◆ What needs to be done
For the data below, report how many lines include the word "Click", and write nothing else.

(Screenshot grounding data)
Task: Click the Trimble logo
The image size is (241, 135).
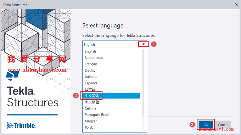Action: (21, 125)
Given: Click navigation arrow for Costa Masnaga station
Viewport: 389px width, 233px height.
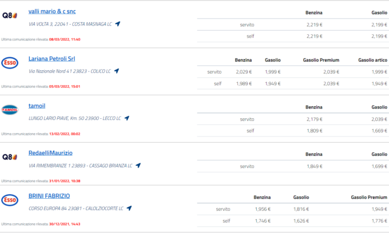Looking at the screenshot, I should [117, 24].
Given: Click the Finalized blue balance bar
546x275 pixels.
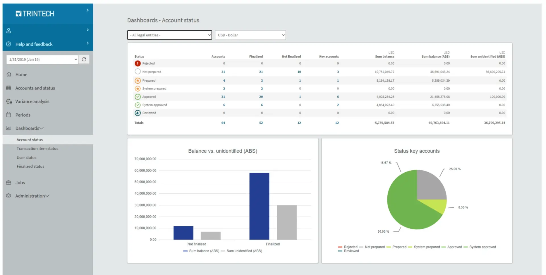Looking at the screenshot, I should (x=259, y=206).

◆ Answer section
3